Il monoscopio è stato per decenni un'immagine fissa trasmessa dalla televisione italiana (e non solo) nei momenti in cui i programmi non erano in onda. Se oggi siamo abituati a un flusso continuo e ininterrotto di trasmissioni, un tempo le cose stavano diversamente. Molti lo associano inevitabilmente agli anni '60 e '70, ma fino a buona parte degli anni '90 accadeva spesso di accendere la TV e trovarsi davanti un reticolo di figure geometriche, cerchi e barre accompagnati da un suono continuo. Quell'immagine non era un semplice “riempitivo”: serviva ai tecnici per controllare la qualità della trasmissione e ai telespettatori per regolare il proprio apparecchio, calibrando luminosità, contrasto e, con l’arrivo del colore, anche la saturazione cromatica. Per essere più precisi, il termine “monoscopio” indica sia l'immagine stessa sia il dispositivo elettronico che la generava.
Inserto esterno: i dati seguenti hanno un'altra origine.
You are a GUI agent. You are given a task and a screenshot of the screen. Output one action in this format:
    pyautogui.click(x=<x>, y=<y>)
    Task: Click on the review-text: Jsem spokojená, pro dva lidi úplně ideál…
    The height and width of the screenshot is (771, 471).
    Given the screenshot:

I primi monoscopi erano molto semplici. Negli anni '30, l'emittente inglese BBC ne sperimentò versioni decisamente rudimentali, che consistevano in uno sfondo chiaro su cui comparivano una circonferenza e una linea retta, entrambe di colore nero. Nel 1939 la RCA rese celebre negli Stati Uniti la cosiddetta “testa d'indiano”: un monoscopio dove capeggiava nella parte superiore dell'immagine un nativo americano.

monoscopio RCA
Monoscopio della RCA. Credit: RCA, via Wikimedia Commons

In Italia la RAI adottò un proprio monoscopio in bianco e nero, personalizzato con numeri e indicazioni del centro di trasmissione. Per generare l'immagine si poteva usare inizialmente una lastra d'alluminio con grafite, inquadrata da una telecamera, oppure cartelli disegnati a mano. Col tempo queste soluzioni artigianali furono sostituite da generatori video elettronici, spesso accompagnati da un tono fisso a 400 o 1000 Hz, utile anche per verificare l'audio. Negli ultimi minuti prima dell'inizio dei programmi, la RAI preferiva invece diffondere brani musicali, in un rituale diventato familiare a milioni di spettatori.

monoscopio RAI
Monoscopio della RAI in bianco e nero.

In un monoscopio nessun dettaglio è lasciato al caso: ogni sezione dell'immagine corrisponde a un test tecnico. Il cerchio centrale veniva usato per verificare la geometria dell'immagine e il corretto funzionamento dei circuiti di deflessione, mentre il reticolo bianco permetteva il controllo della linearità e della convergenza dei pixel. Le barre di colore – introdotte con il sistema PAL negli anni '60 – servivano a testare la fedeltà cromatica. Nella parte inferiore si trovano scale di grigi per regolare luminosità e contrasto, mentre le sequenze a frequenza crescente (multiburst) mostravano la risposta del televisore alle diverse bande: 0,8 MHz; 1,8 MHz; 2,8 MHz; 3,8 MHz e 4,8 MHz. Alcune barre, come quelle laterali, servivano a isolare le componenti del segnale cromatico, mentre la cosiddetta “spillo”, una linea sottile nel campo bianco, rivela eventuali riflessioni o disturbi nella ricezione.

monoscopio colori
Monoscopio della RAI a colori. Credit: Fernando Menichini, via Wikimedia Commons

Con l'avvento delle trasmissioni a colori, della TV privata e infine della programmazione continua, il monoscopio ha perso la sua funzione quotidiana. Negli anni '80 e '90 molte reti locali lo sostituirono con i cosiddetti “rulli notturni”, ossia il palinsesto ripetuto in loop. La RAI lo abbandonò nel 1992, limitandosi a riproporlo mensilmente per prove tecniche, cessate poi nel 2012.